Shopping too was a family affair. Shoes came by the dozen in wicker baskets from the Bata shop. As for clothes, the women of the house would stitch a lot. She says, “Sometimes I went to New Market by the back gate to buy laces.” The main gate at the time was for subjects only.

In fact, getting out and about was a big deal. But it helped that her mother-in-law, Labanyalata, was a cinema and theatre lover. “Driven around in our LaSalle [an American brand of luxury automobiles], sometimes we even saw two films on the same day. By the way, Rama (Suchitra Sen) was two classes junior to me in our Pabna school.”

The men, she points out, never accompanied them. “They had their own outings like hunting, which they went for twice a year,” she says. They had illustrious friends. Her father-in-law, Bijaykrishna Hazra, a Forward Bloc councillor and eventually the Howrah municipal commissioner, had spent a prison term with Netaji Subhas Chandra Bose during his freedom-fighting days. “He was brought up in Lahore. Netaji taught him Bengali in prison. Netaji came to this house too before I got married.” Before joining Forward Bloc, Hazra was with the Congress and the likes of Atulya Ghosh, Prafulla Sen held meetings in his house. “Bidhan Roy was our family physician.”

The family was also closely linked to Mohun Bagan. If Bijaykrishna was the first cricket captain of the club and its honorary accountant till his last day, Parulrani’s husband, Amiyagopal, was the ground secretary. For a month, when the tent in the Maidan would be dismantled, the players’ kits were kept in this Free School Street house. They set out for tournaments like Rovers Cup and Durand Cup from here. Some of the outstation players put up here as well. Cricketer Vinoo Mankad stayed here with his wife, sons and mother-in-law. She says, “Every evening, the Mankad boys would be bathed in the courtyard, much to our surprise.”

She recalls the 1946 Great Calcutta Killings. “My mother was supposed to go on a pilgrimage with my mother-in-law. Dry snacks like goja and suji were being prepared for them. Beddings were being wrapped. My sister-in-law and I had come down to have khichuri. Suddenly there was a chorus of Allahu Akbar. We ran back upstairs in fear,” recalls Parulrani.

Ten thousand people soon took shelter in the mansion. Rioters would throw brickbats at the two bolted wooden gates but dozens of men inside formed barricades and supported the gates with sal logs. Parulrani is confident that the Muslim subjects who kept shops in the market owned by the family had no hand in the attack. “It was the work of strangers,” she says.

It was a grim phase. She talks about the time she saw from her window three bodies on Corporation Street (now S.N. Banerjee Road) and later the march of the military. A brother-in-law of hers had gone to see a Mohun Bagan match the day the riots broke; he never came home. “Later my husband and his friends conducted a planchette and learnt that he had been killed near Elite cinema and his body dumped inside a manhole,” she says.

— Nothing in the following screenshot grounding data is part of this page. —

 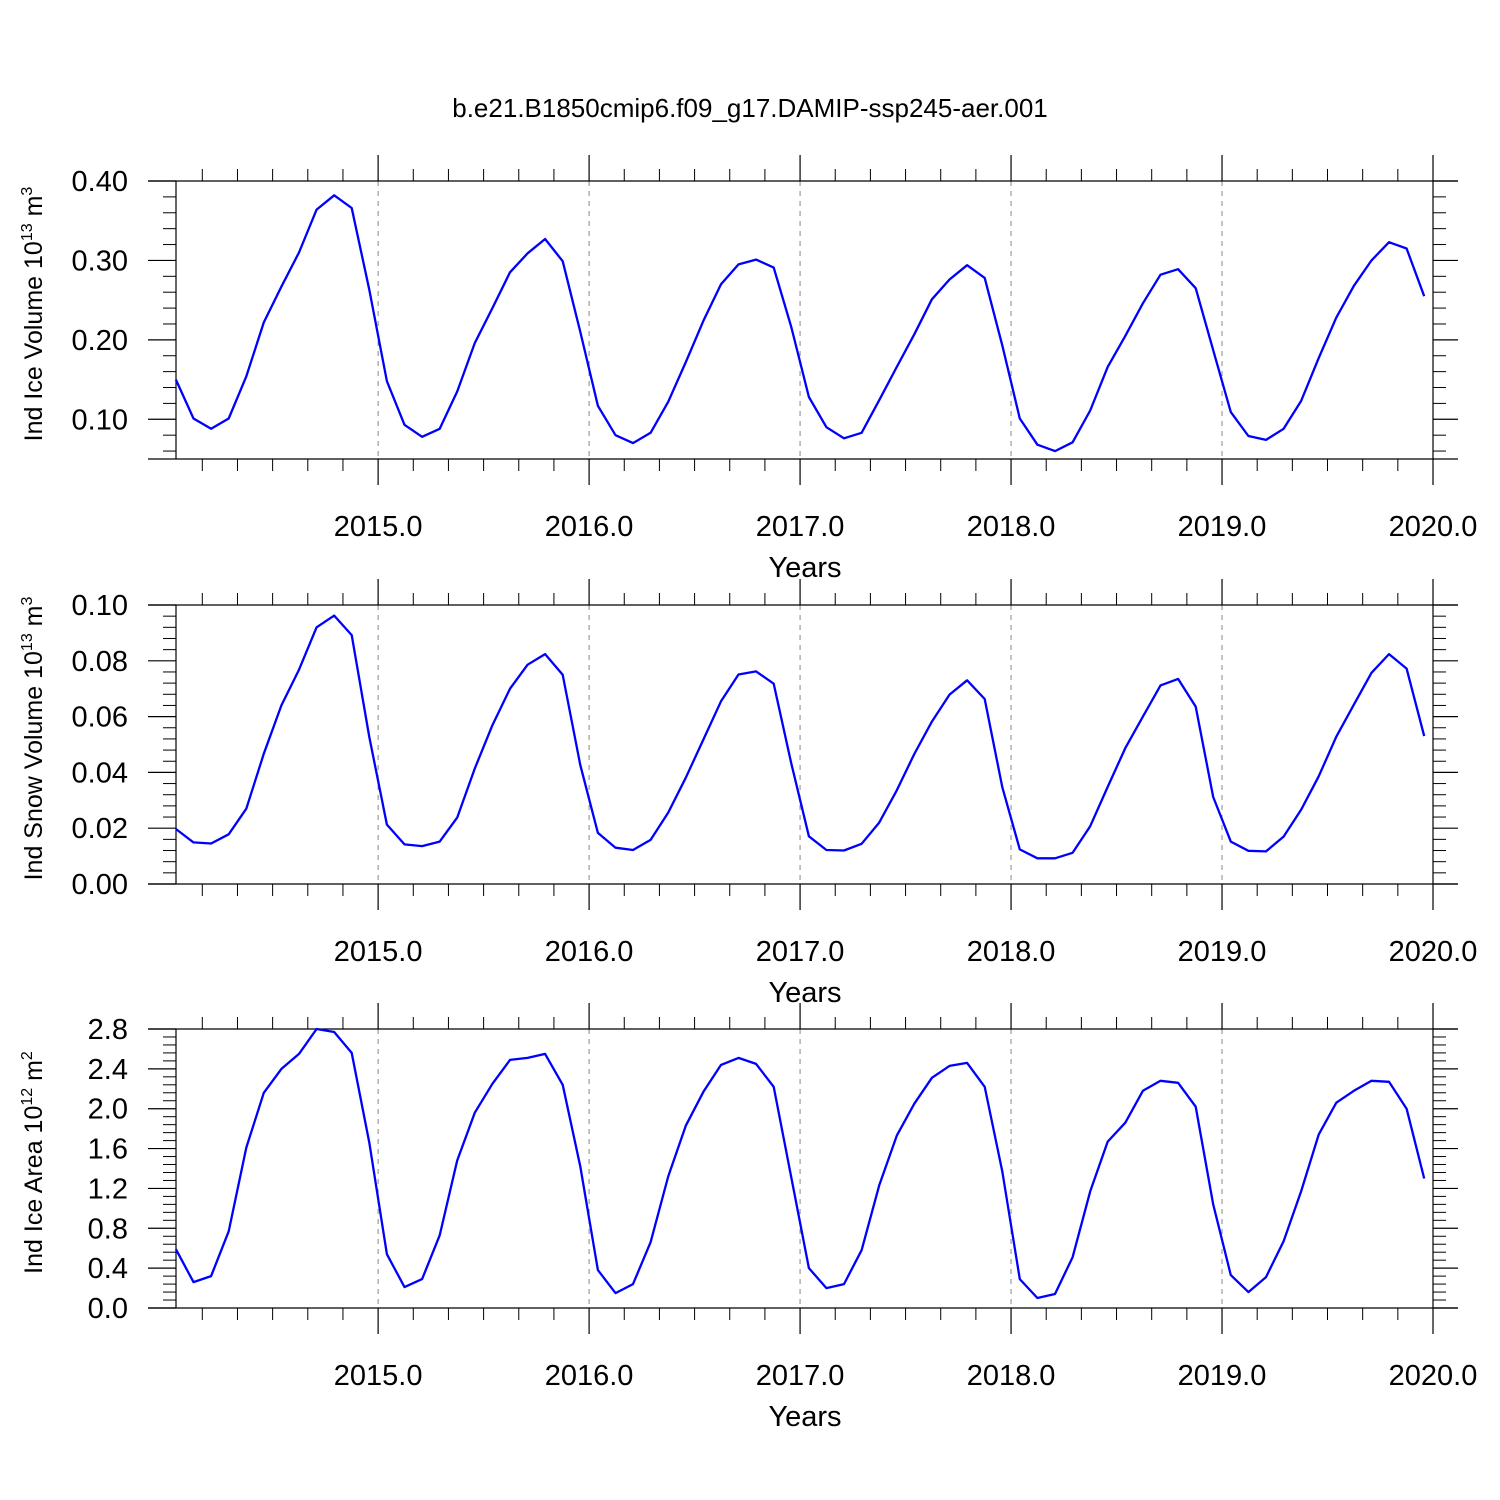 I want to click on y-tick-label: 0.08, so click(x=100, y=662).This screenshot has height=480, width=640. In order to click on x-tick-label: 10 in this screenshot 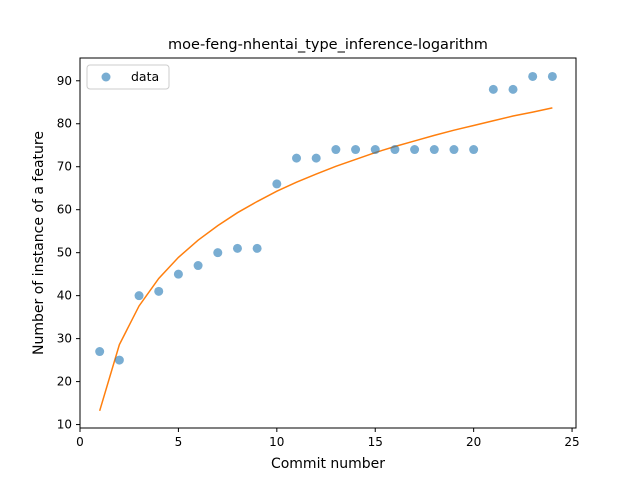, I will do `click(276, 442)`.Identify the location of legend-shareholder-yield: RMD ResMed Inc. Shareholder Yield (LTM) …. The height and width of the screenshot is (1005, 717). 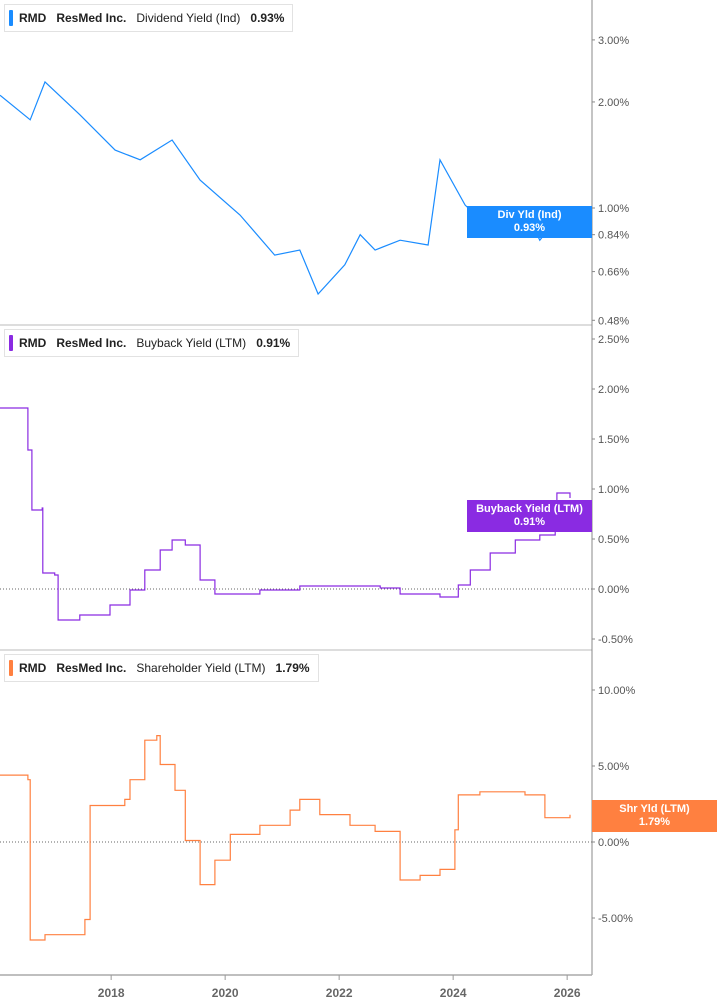
(162, 668). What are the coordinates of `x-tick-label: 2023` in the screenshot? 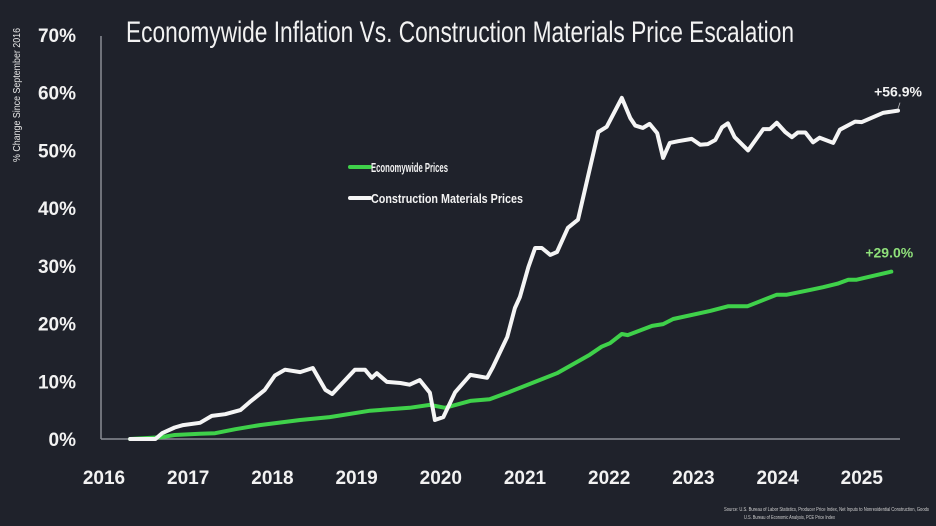 It's located at (693, 478).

But no tragedy came in the way of the family Durga Puja. Parulrani branches into more stories. Only as we advance in time, the pauses increase, the telling is less impassioned, personas fall away, the stories lose scale and lustre. Now, talk shifts to being widowed at 32, the bad knee, a life restricted to one room. This May, when vibrations triggered by work on the East-West Metro line caused cracks in the two-century old mansion, a late night evacuation was ordered. Parulrani had to be carried down in a chair by Metro workers.

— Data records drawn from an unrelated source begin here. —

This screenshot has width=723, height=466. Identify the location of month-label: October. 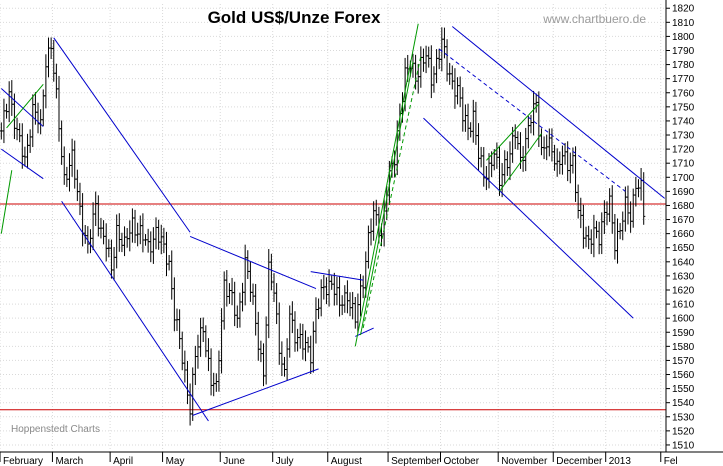
(462, 461).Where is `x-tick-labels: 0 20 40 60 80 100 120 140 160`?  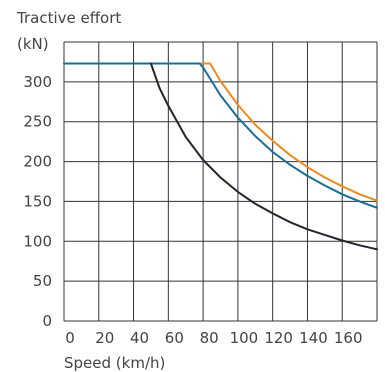 x-tick-labels: 0 20 40 60 80 100 120 140 160 is located at coordinates (214, 338).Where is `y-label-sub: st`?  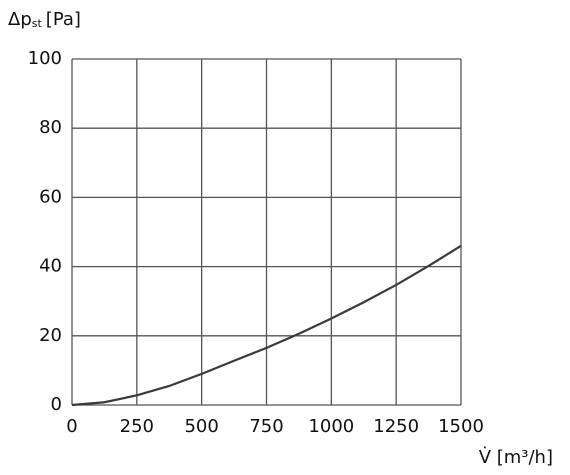 y-label-sub: st is located at coordinates (38, 24).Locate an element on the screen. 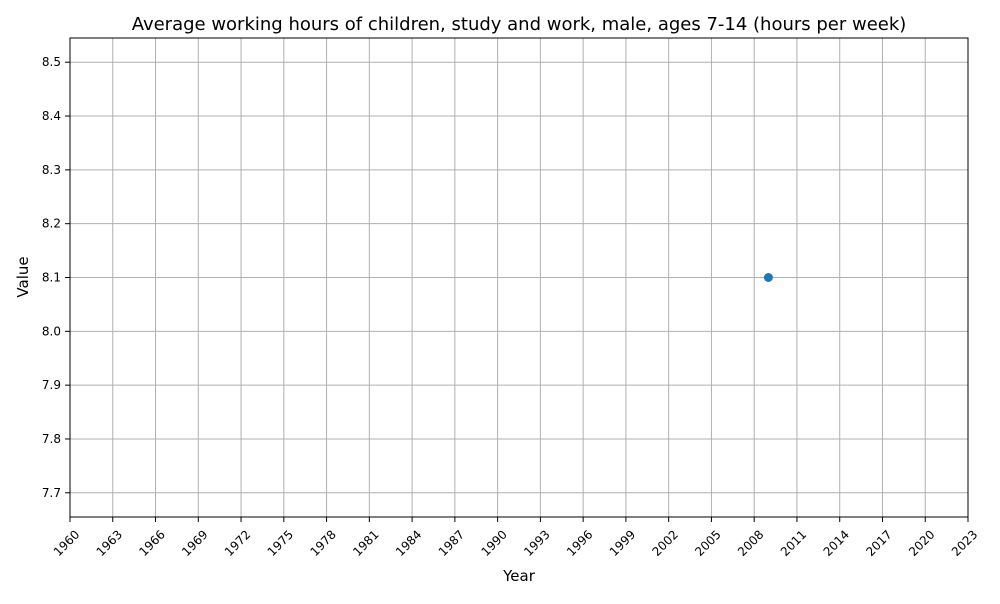 The image size is (1000, 604). y-tick-label: 7.7 is located at coordinates (52, 493). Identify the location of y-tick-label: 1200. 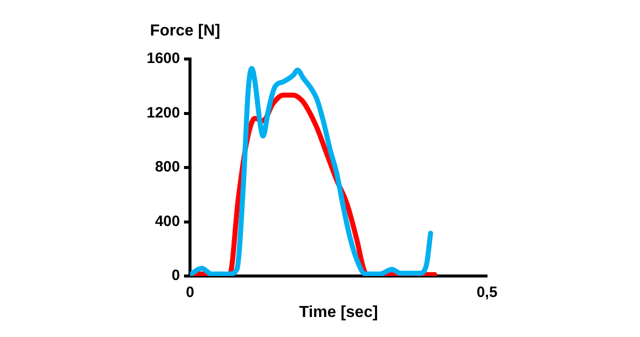
(163, 113).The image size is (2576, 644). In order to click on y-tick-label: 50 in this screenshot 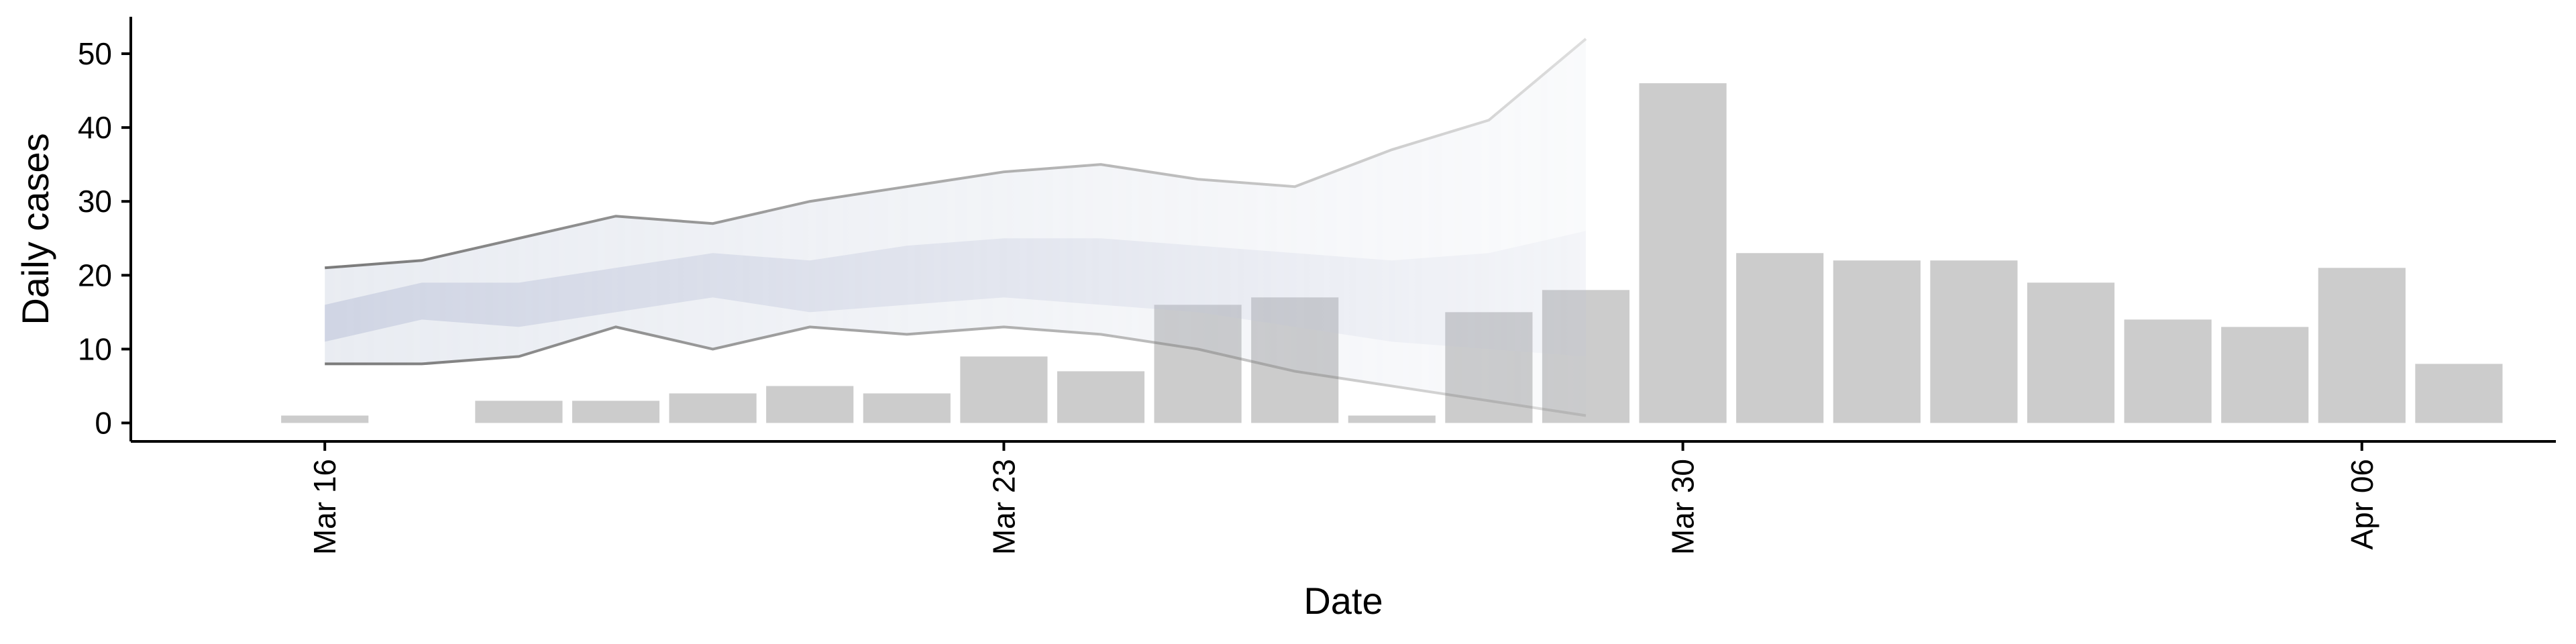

Shampa, Parulrani’s daughter-in-law, makes a valiant attempt to rescue the ageing narrative. Even at 90 and room-bound, her mother-in-law manages the household staff, she points out. She continues, “To this day, she handles the income from the estate — that falls in our share. She decides what is to be cooked for the eight of us — in consultation with me…” What does the grand dame have to say of her life as it is now? She replies after a pause: “I never thought I’d live so long.”